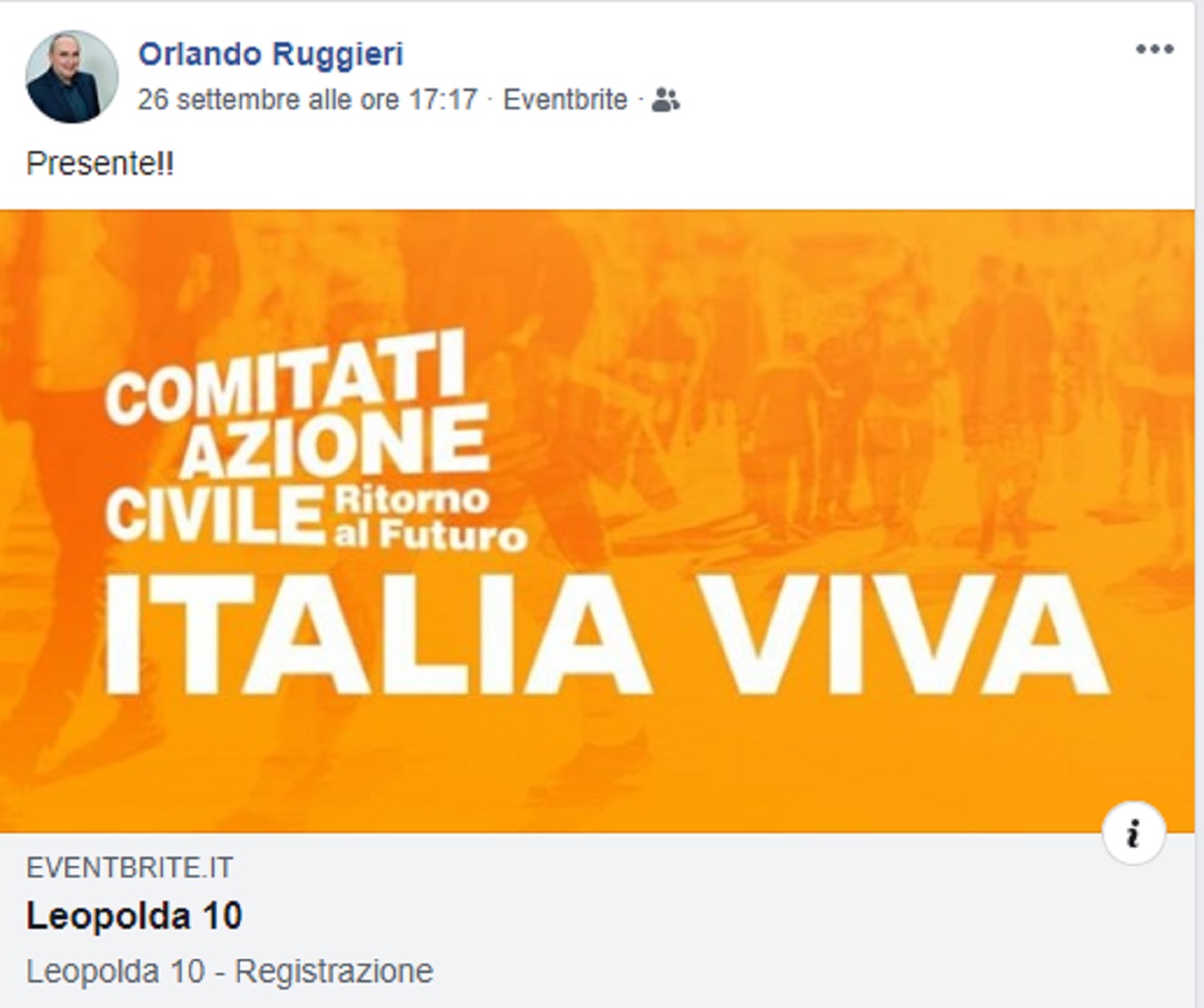Image resolution: width=1204 pixels, height=1008 pixels.
Task: Click the word VIVA in banner
Action: pos(908,636)
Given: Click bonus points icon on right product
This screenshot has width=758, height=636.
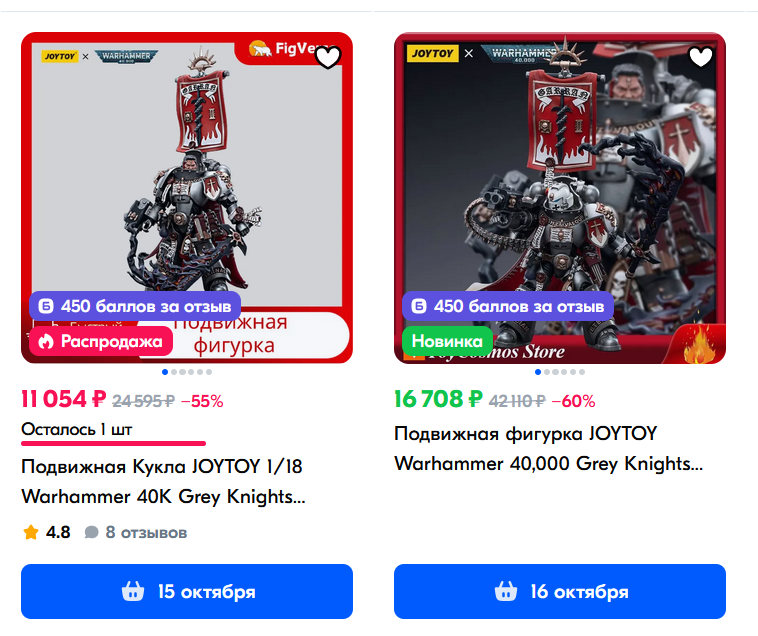Looking at the screenshot, I should [x=419, y=306].
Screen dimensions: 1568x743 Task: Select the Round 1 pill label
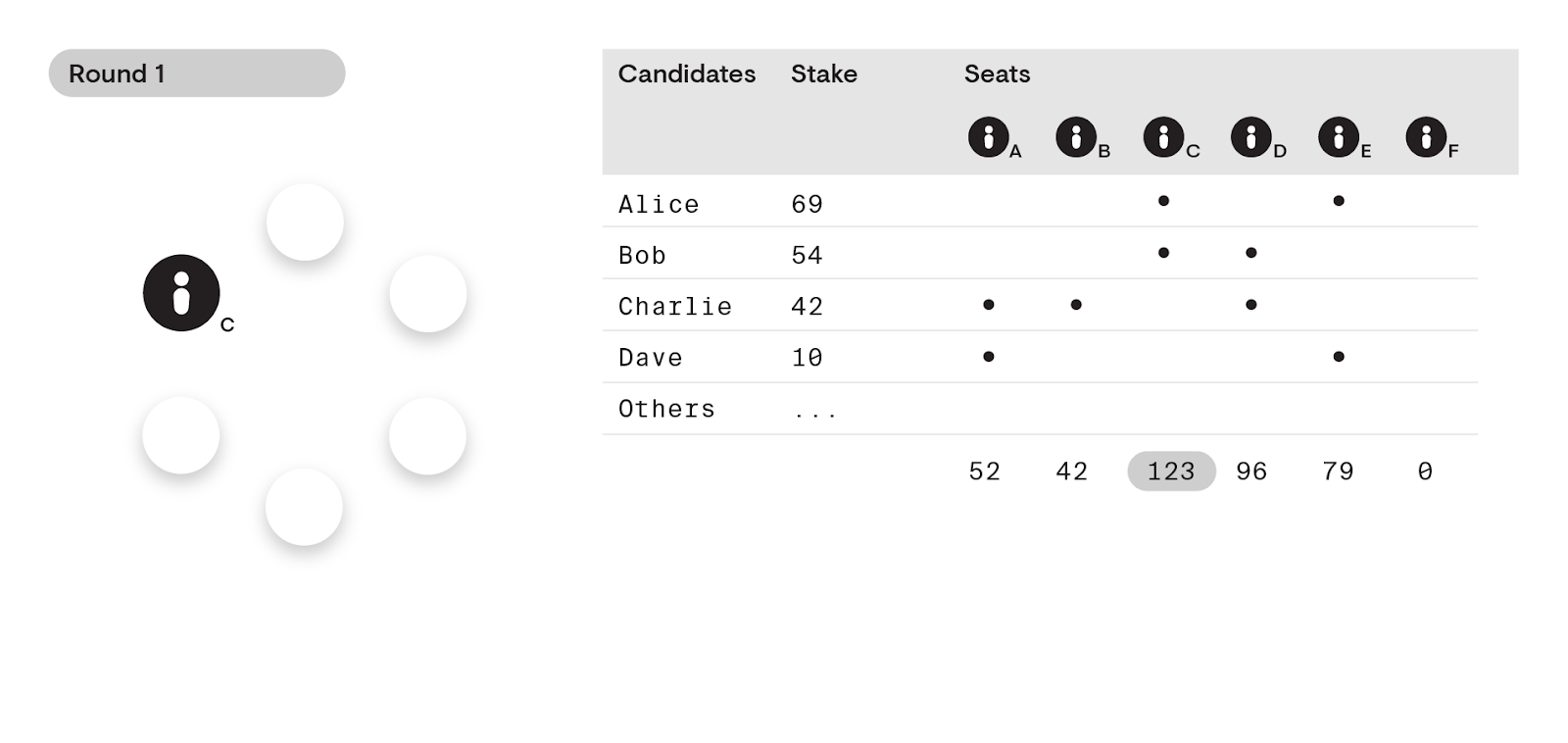197,74
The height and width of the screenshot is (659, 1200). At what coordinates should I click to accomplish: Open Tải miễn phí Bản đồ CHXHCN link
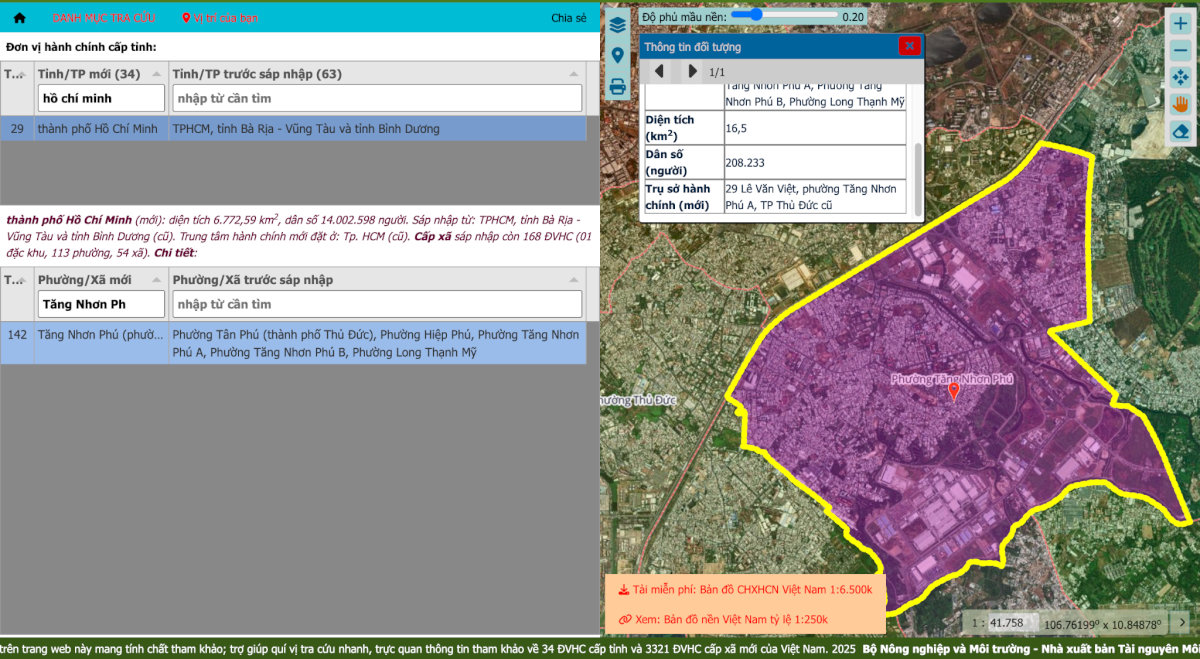[745, 590]
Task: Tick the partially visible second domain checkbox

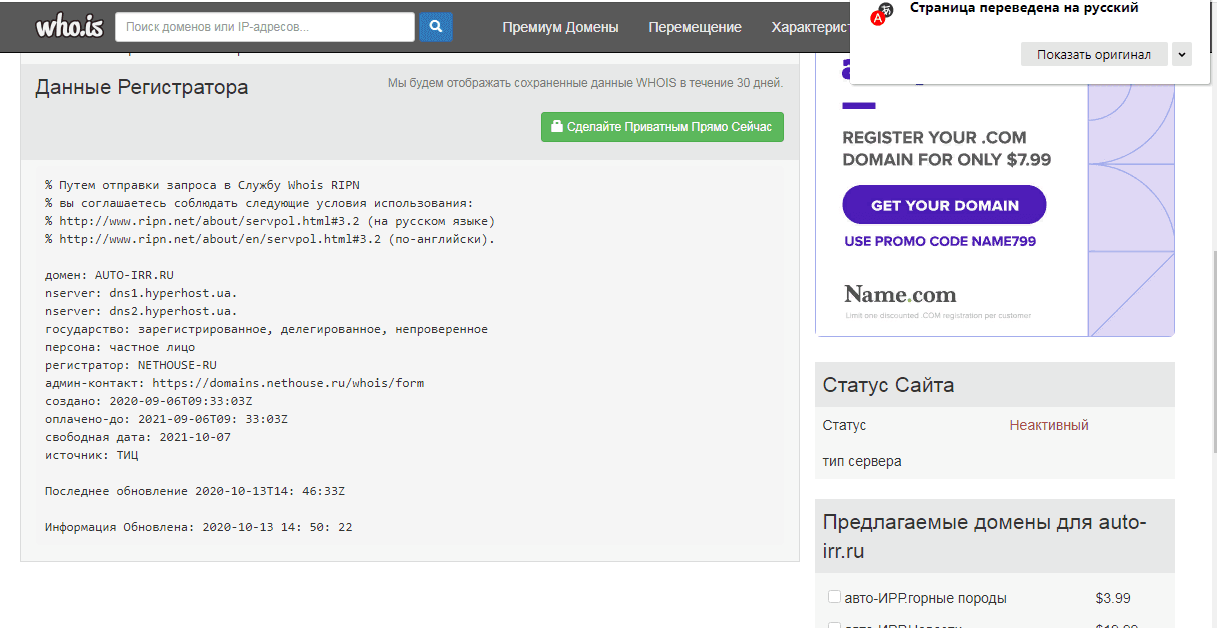Action: tap(834, 625)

******************************

**Set task:**
Put the lines above into a numbered list, leaving out blank lines and the pictures.

**Full solution:**
1. Image resolution: width=1204 pixels, height=1008 pixels.
2. Task: Click the word VIVA in banner
3. Action: pos(908,636)
4. Given: Click bonus points icon on right product
5. This screenshot has width=758, height=636.
6. Looking at the screenshot, I should [x=419, y=306].
7. Screen dimensions: 1568x743 Task: Select the Round 1 pill label
8. 197,74
9. The height and width of the screenshot is (659, 1200). At what coordinates should I click to accomplish: Open Tải miễn phí Bản đồ CHXHCN link
10. [745, 590]
11. Task: Tick the partially visible second domain checkbox
12. Action: tap(834, 625)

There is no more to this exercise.